Allen mènera ses hommes depuis l’ouest, par la ferme de la canardière, Canfield depuis le sud-est et l’église de Bellevue tandis que Birney attaquera à partir des bois du sud.
12h24
L’artillerie du fort entame un tir de barrage en direction de la brigade de Canfield.
12h25
Les hommes de Birney sont pris pour cible à leur tour.
12h26
Canfield m’informe qu’il a repéré des éléments du Premier Ohio sur les fortification, côté ouest.
12h28
Deux groupes de tirailleurs embusqués sur la palissade sud font feu sur Canfield et ses hommes. Je m’attendais à une résistance moins nombreuse et décide de faire avancer la brigade Sigfried jusqu’à la ferme du mi-chemin d’où elle se tiendra prête à soutenir l’assaut de Canfield.
12h30
Canfield, sous un feu nourri, se lance à l’assaut des fortifications à la tête de sa troupe. Je fais donner l’ordre à Birney et Allen de presser le pas.
12h36
Canfield et Birney ont pris pied dans Coastal Fort. Les tirailleurs ennemis se replient. Je concentre le feu sur le Premier Ohio. Allen commande une charge depuis le pied du talus et une furieuse mêlée s’engage. Sur mes ordres, Sigfried ne fait pas halte à la ferme de mi-chemin et poursuit vers le fort.
12h43
Les canons nordistes projettent de la mitraille dans les rangs serrés de mes hommes. J’apprends que Canfield est gravement blessé. La deuxième division essuie des pertes sévères. Le coup est rude pour le moral. Il faut prendre ce fort au plus vite.
12h50
Les hommes de Birney essuient une charge désespérée des hommes du Premier Ohio et rompent les rangs. Les tuniques bleues profitent de la situation pour fuir le fort en direction du sud. J’ordonne immédiatement à Kemper et Hexamer de manœuvrer pour les intercepter. Ils quittent leurs positions aux alentours de l’église de Bellevue pour marcher vers les bois du sud.

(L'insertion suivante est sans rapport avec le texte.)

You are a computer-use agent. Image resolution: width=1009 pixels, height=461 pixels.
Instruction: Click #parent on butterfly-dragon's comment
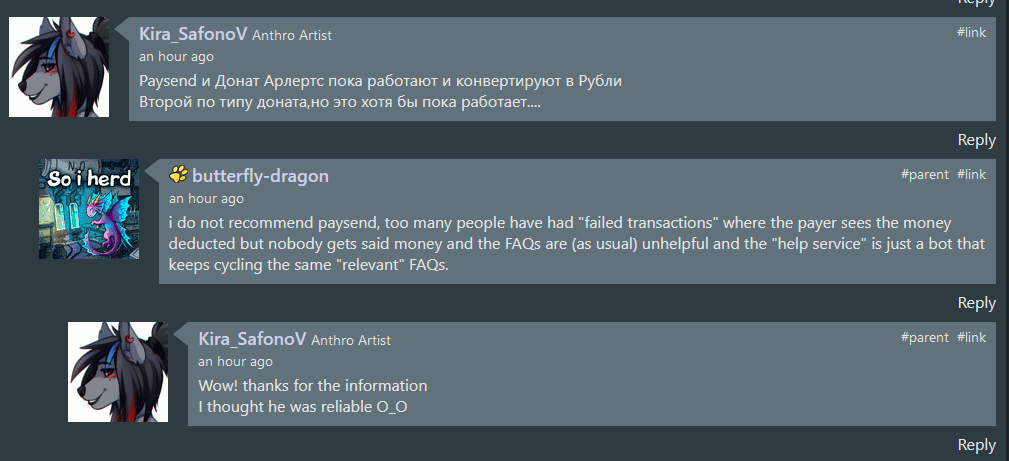(x=924, y=174)
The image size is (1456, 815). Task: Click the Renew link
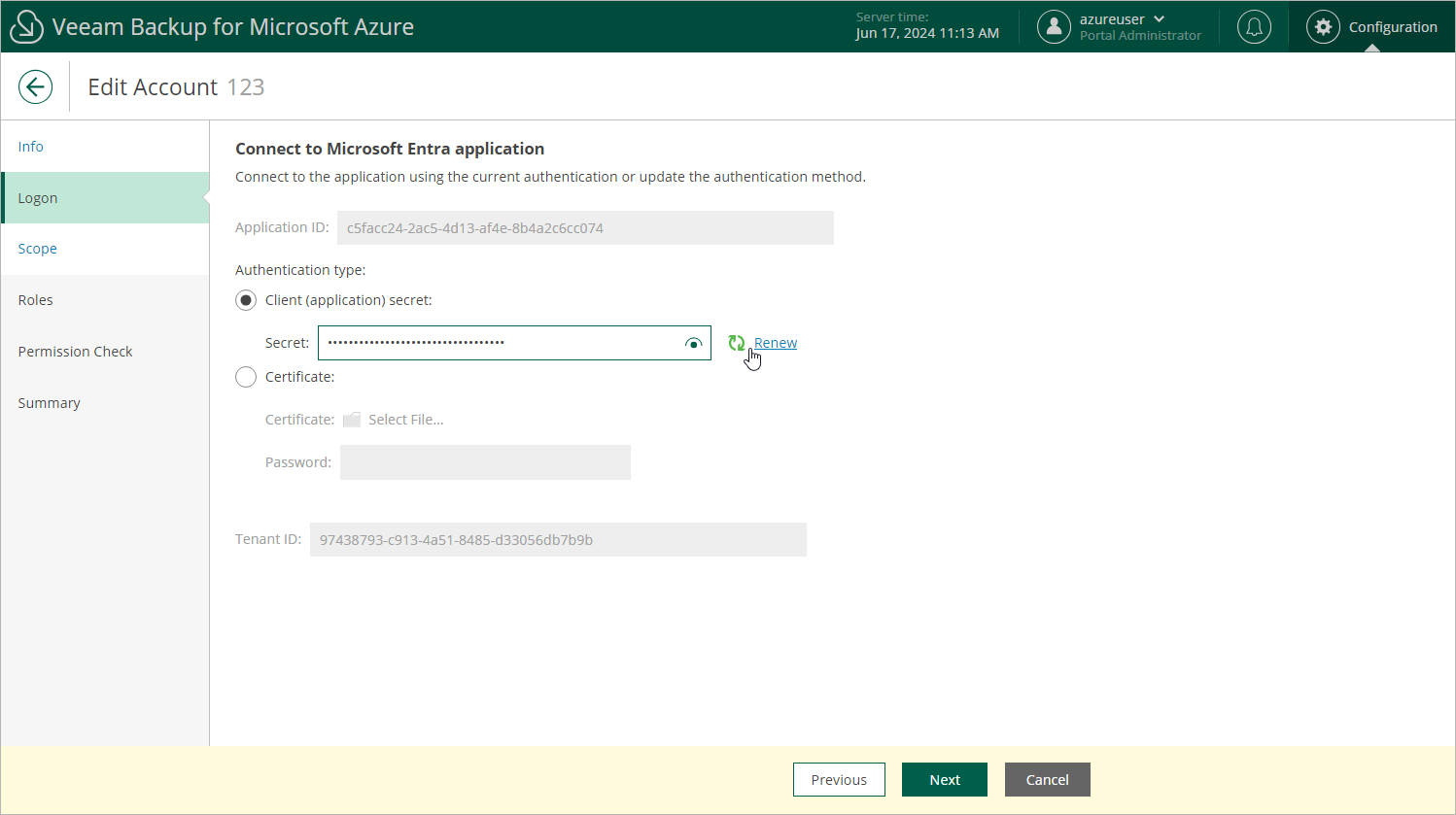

Dans le fort, les hommes de Canfield ne lâchent rien et engagent l’ennemi à la baïonnette, couverts par les tirs des brigades Allen et Sigfried.
12h56
Les survivants de la brigade Canfield se retirent, épuisés et démoralisés. Les hommes d’Allen et Sigfried devront terminer de nettoyer le fort. Entre Bellevue et la ferme du mi-chemin, Birney est parvenu à reformer les rangs. Il manœuvre maintenant en direction du fort, bien qu’il ne soit pas certain qu’il puisse arriver à temps pour soutenir l’ultime assaut.
13h00
Les fuyards du Premier Ohio semblent reprendre courage mais sont rapidement accrochés par les tirailleurs d’Hexamer.
Allen et Sigfried sont maintenant aux prises avec les servants des batteries d’artillerie et les derniers tirailleurs.
13h10
Enfin, les derniers défenseurs jettent les armes tandis que les survivants du Premier Ohio fuient sous les tirs de la compagnie d’Hexamer.
Coastal Fort est tombé.
La deuxième brigade aura payé un lourd tribut à Coastal Fort. Au moins six-cents hommes sont hors de combat… cependant, considérant que le fort comptait une garnison d’environ sept-cents à huit-cents hommes et huit canons, ce résultat n’est pas catastrophique.